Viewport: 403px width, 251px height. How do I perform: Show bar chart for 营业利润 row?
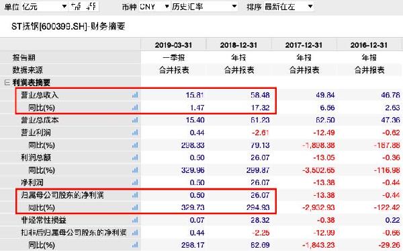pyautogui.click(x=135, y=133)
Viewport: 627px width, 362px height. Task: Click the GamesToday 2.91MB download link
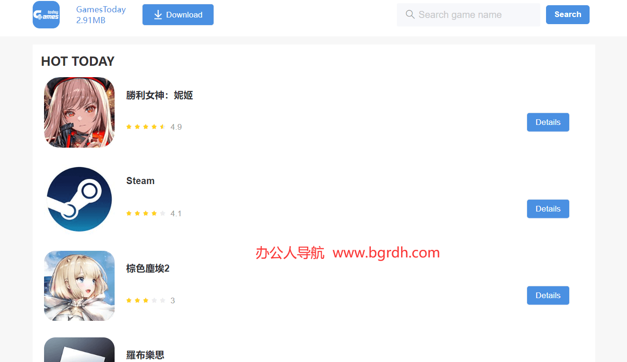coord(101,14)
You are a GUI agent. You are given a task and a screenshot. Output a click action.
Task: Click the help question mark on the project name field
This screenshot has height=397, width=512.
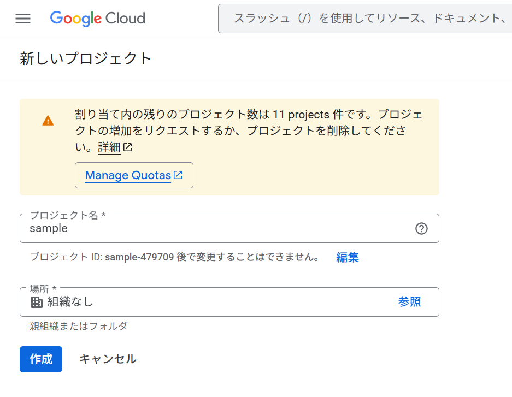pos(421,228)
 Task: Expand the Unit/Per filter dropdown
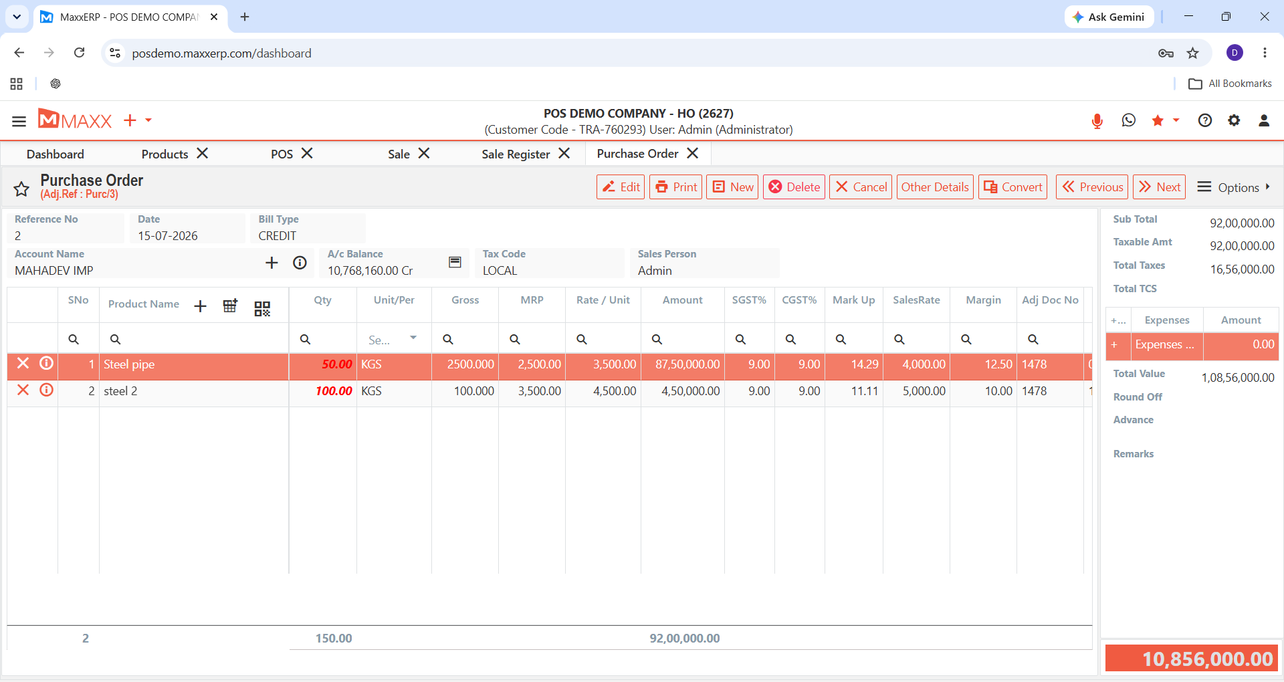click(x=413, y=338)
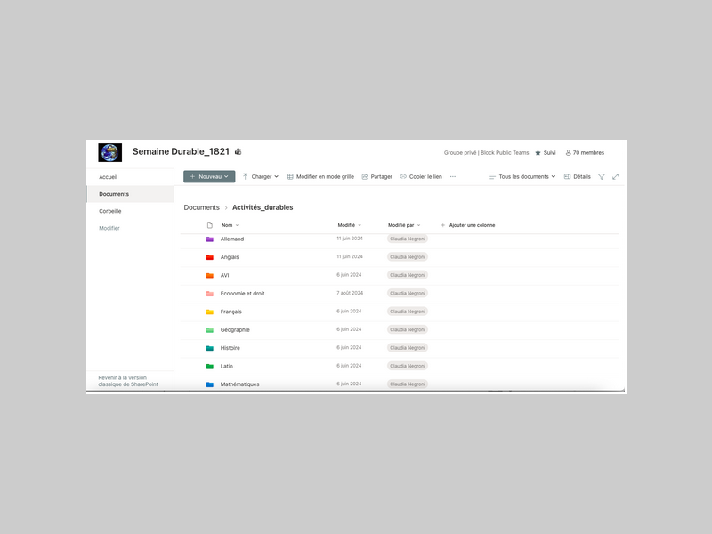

━━━━━━━━━━━━━━━━

Exercise requirements -
Each entry shown above must be quoted exactly, with its pictures left out.

Output of the exercise -
Viewport: 403px width, 251px height. How do I perform: Show bar chart for 营业利润 row?
pyautogui.click(x=135, y=133)
Viewport: 627px width, 362px height. Task: Click the GamesToday 2.91MB download link
coord(101,14)
You are a GUI agent. You are given a task and a screenshot. Output a click action.
Task: Click the help question mark on the project name field
This screenshot has height=397, width=512.
pos(421,228)
 Task: Expand the Unit/Per filter dropdown
click(x=413, y=338)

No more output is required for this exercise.